_Written problem 1_
In the email about reviewing branch changes, rewrite the passage from "This set of" up to and including "that affected it.", substituting "simple" for "trivial".
_Written problem 2_
According to the email about reviewing branch changes, how many commits make up the set of changes?
_Written problem 3_
Continue the email about reviewing branch changes from its last sentence.

_Text to read_
+--
On 2017-10-28 00:56, Vadim Zeitlin wrote:
> On Sat, 28 Oct 2017 00:27:32 +0000 Greg Chicares <address@hidden> wrote:
> 
> GC> Suppose I now want to bring all the new '*.mst' files into my branch:
> GC> only them, and nothing more.
> 
>  Before explaining how to do it, let me say for one last time that I don't
> consider it to be a good idea to do it like this. IMO it doesn't make much
> sense to have a commit adding unused files, as you plan to do.

I'll explain my motivation below. It is true that this means adding files
today that won't be used until tomorrow, and that may not be to everyone's
taste, but neither does it do any harm.

> It also will
> complicate things later: it's not that difficult to bring just these files
> into your branch, but this means that you will need to combine multiple
> commits touching the C++ code too later too because you won't be able to
> use earlier commits, using old .mst file names, unchanged. So you will be
> making life more difficult for yourself in the (near) future. Is it really
> worth it?

I need to review the changes in your branch vs. master, i.e.:
  62 new files added
   8 old files deleted
  13 changed files
Reviewing has several aspects, e.g.: reading and understanding all those
changes; looking for possible defects; writing inline comments to explain
implicit assumptions or future directions; or making revisions such as
reformatting a block here or adding an assertion there. I don't want to
put code into production without first reviewing it this way.

This set of changes can be viewed either as about 80 files or as 154
commits. I want to review files rather than commits. Consider, e.g.:
  git log --follow nasd_supp.mst
This file is trivial. I can see at a glance that it's okay. I don't need
to analyze how it changed through the four commits that affected it.
I just want to accept it now.
+--
[Pointing data for screenshots]
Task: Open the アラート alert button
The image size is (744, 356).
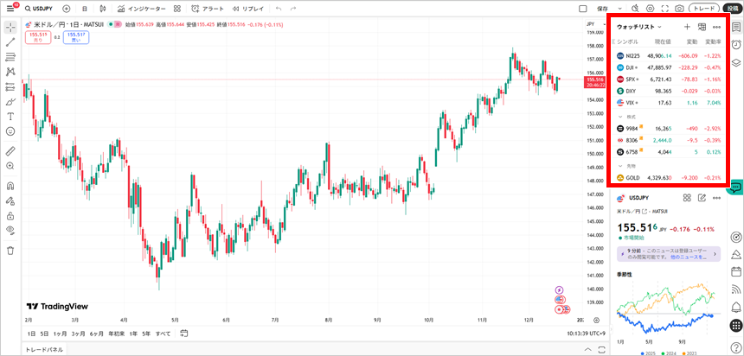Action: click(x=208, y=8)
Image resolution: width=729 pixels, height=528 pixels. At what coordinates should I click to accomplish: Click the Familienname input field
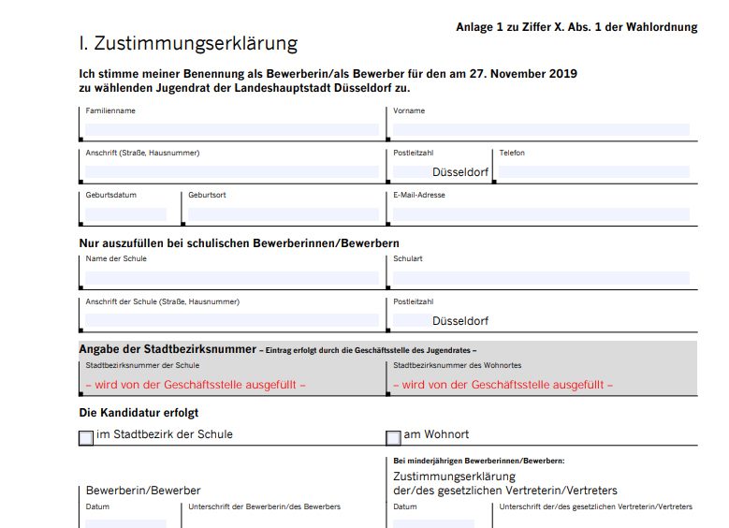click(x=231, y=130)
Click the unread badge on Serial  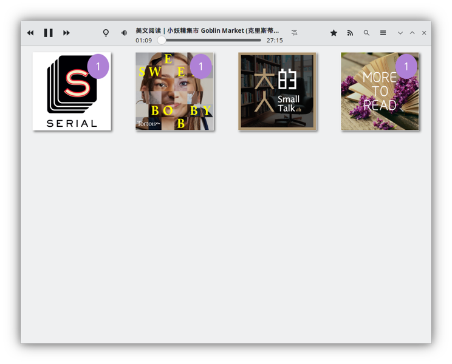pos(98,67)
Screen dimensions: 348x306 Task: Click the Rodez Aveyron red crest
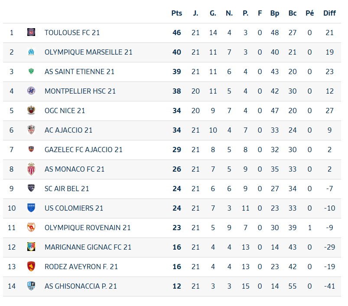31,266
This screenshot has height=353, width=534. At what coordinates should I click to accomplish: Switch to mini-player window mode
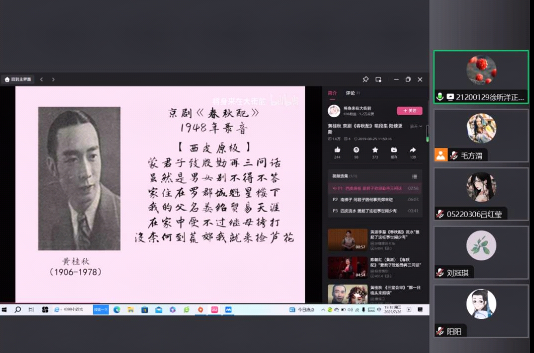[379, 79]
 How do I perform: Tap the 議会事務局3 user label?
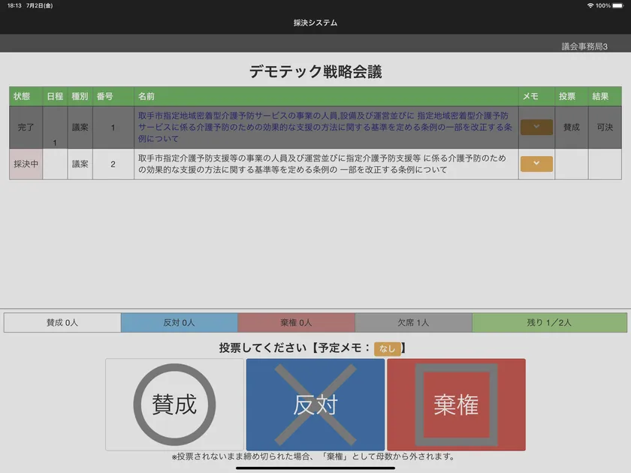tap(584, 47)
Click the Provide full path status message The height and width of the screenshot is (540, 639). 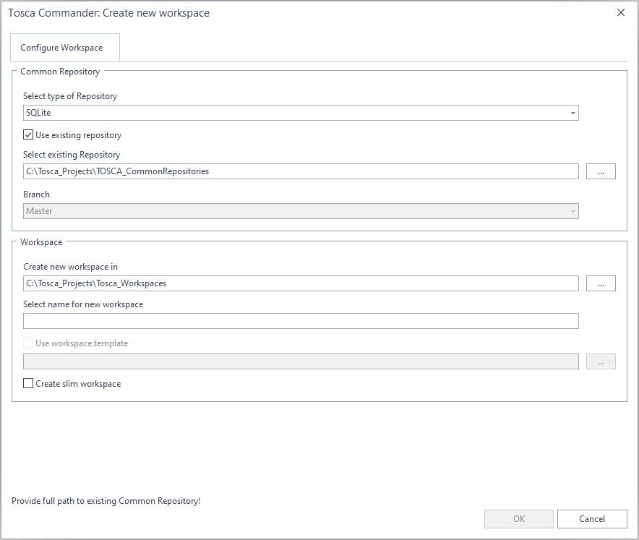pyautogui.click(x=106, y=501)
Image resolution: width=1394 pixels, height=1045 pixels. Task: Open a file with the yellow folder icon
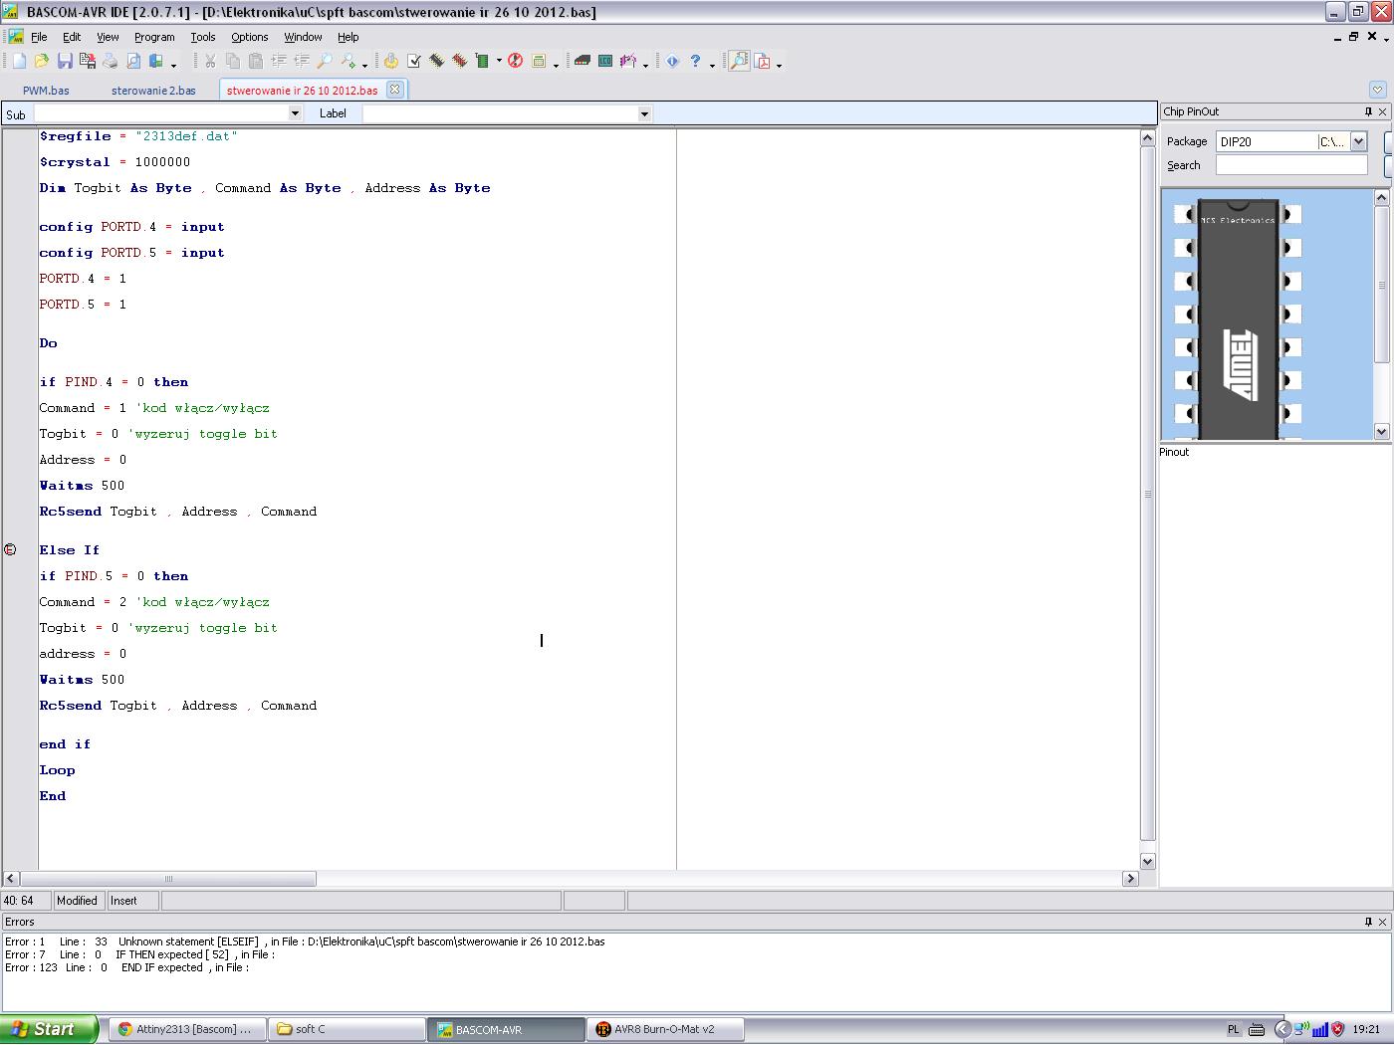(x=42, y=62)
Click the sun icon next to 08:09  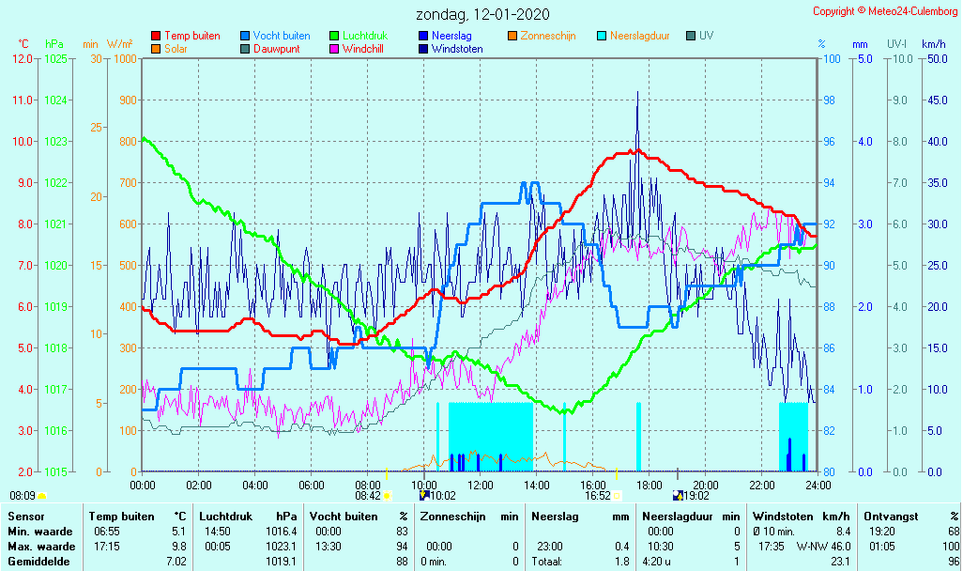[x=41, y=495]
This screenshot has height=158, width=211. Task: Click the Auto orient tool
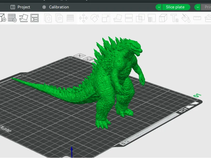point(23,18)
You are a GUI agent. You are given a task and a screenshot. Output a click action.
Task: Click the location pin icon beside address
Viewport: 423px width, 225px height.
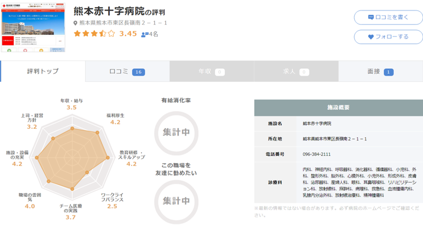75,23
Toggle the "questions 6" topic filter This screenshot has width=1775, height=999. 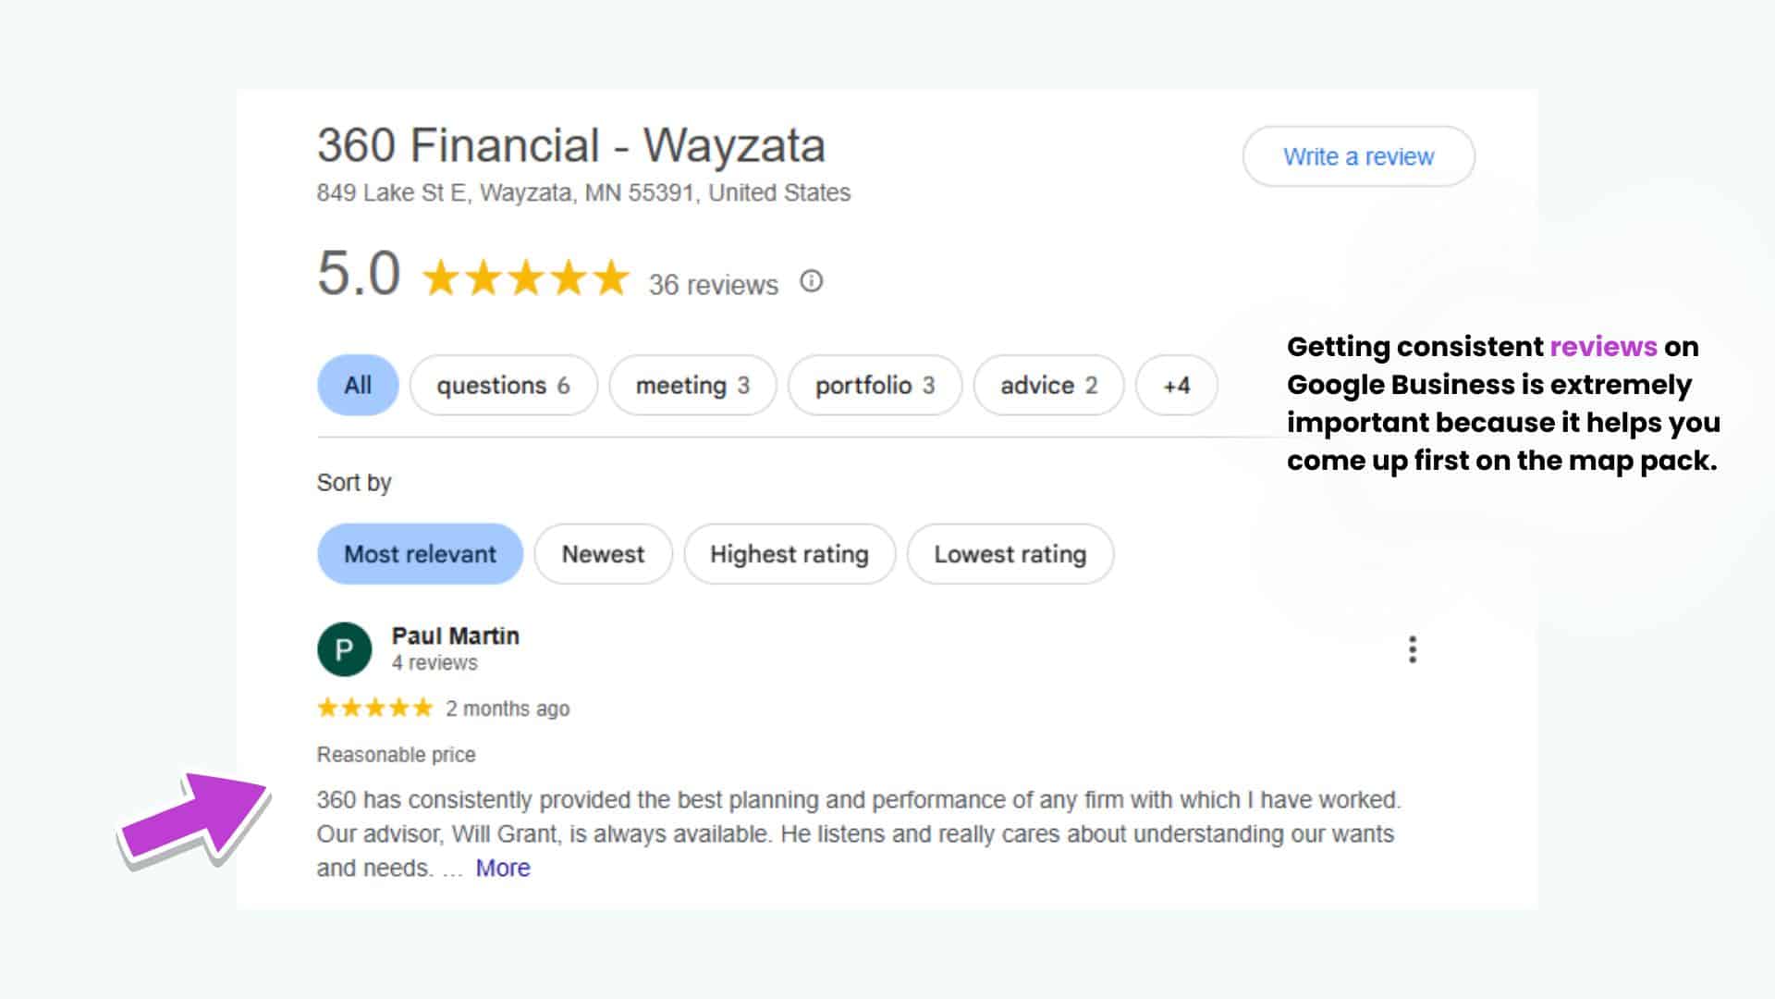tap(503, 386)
+--
_Exercise output 1_
This set of changes can be viewed either as about 80 files or as 154
commits. I want to review files rather than commits. Consider, e.g.:
  git log --follow nasd_supp.mst
This file is simple. I can see at a glance that it's okay. I don't need
to analyze how it changed through the four commits that affected it.

_Exercise output 2_
154 commits.

_Exercise output 3_
I want to review all '*.mst' files together before looking at the C++
changes. It makes sense to review them as a separate group: they're
written in the same language; they often refer to one another;
together they constitute the presentation layer for PDF output; and,
being logic-less templates, they are unlikely to contain any logic
errors, but they might contain English errors inherited from XSL
templates. Furthermore, about half of the 80 or so files I need to
review are of this filetype, so if I can move them into the "accepted"
category, that halves the number of remaining files to review.

You could call this a divide-and-conquer strategy. Later, I can look at
the remaining set of files and subdivide them into batches that are most
readily reviewed together. For example, I might group the five deleted
XSL files together, and perhaps I'll read through them, comparing them
to the new '.mst' files, or perhaps I'll just ignore them...but I'll
have five fewer files to deal with. Eventually, only a handful will be
left, which will be the hardest to review (because I've accepted all the
easy ones), but reviewing them will have become a tractable problem,
because there will be only a handful.

How can I do this while preserving your commit history?

> GC> I can imagine various ways of doing that,
> GC> as follows; which is best?
> 
>  I don't know what is the criterion for being "best".

Best is a method that lets me work the way I want while preserving your
commit history.

>       $ git checkout vz-no-xslfo '*.mst'
>       $ git commit -m 'Create template files'
[...]
>  Of course, this loses all the history of the changes to these files,
> including their renaming (granted, this is not very important), but you
> probably don't care about this anyhow (in this branch, at least).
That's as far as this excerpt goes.